Urol. praxi, 2015; 16(4): 162-164
Treatment options in the care of patients with malignant prostate tumours have expanded significantly in the recent years. Local therapy,
whether surgical or radiation, and watchful waiting are suitable options for localized disease. Advanced diseases can no longer be cured,
but in combination with local therapy, particularly radiation therapy, advanced tumours can be affected therapeutically by adding hormonal
therapy. For generalized disease, systemic hormonal therapy is the treatment of choice. A response to hormonal therapy can be
expected in more than 80% of patients with generalized disease. The duration of the response varies. The disease progresses gradually
and, despite castration testosterone levels, becomes castration-resistant prostate cancer (CRPC). Different growth characteristics of
tumour cells in CRPC allow cytotoxic treatment. Administration of docetaxel in a 3-week regimen results in prolonged survival, but the
duration of the response is limited.
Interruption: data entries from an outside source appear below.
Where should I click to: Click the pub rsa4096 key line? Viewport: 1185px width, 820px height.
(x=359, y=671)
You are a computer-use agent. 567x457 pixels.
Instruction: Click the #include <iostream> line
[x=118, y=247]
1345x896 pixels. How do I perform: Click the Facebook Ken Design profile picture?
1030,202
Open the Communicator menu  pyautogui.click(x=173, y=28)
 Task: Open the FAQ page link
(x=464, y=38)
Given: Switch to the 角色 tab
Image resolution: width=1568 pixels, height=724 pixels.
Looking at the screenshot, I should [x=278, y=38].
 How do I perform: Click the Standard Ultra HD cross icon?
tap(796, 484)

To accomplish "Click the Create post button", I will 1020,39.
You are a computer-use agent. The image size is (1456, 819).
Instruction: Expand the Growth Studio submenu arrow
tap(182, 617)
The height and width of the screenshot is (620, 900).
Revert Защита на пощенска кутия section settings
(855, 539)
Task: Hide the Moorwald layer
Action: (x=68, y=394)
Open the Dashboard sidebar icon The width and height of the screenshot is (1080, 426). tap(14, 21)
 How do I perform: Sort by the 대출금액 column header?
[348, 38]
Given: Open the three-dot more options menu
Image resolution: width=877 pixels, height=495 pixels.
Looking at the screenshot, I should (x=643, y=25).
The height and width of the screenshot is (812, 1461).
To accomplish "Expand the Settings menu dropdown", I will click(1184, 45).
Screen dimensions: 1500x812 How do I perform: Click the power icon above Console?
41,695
In recent years, we have witnessed the advent of novel agents, both those affecting bone metabolism
as well as new-generation cytotoxic and hormonal ones. Gradually, these drugs are included in the treatment algorithms for patients
with metastatic CRPC. Their use is limited by the regulatory agency measures based on the outcomes of registration studies. Initially, all
the novel agents were used following previous chemotherapy with docetaxel and were considered second-line treatment. Today, it is
possible to administer second-generation hormonal agents in chemonaive patients as well. The treatment of mCRPC is headed toward
highly individualized care of the particular patient.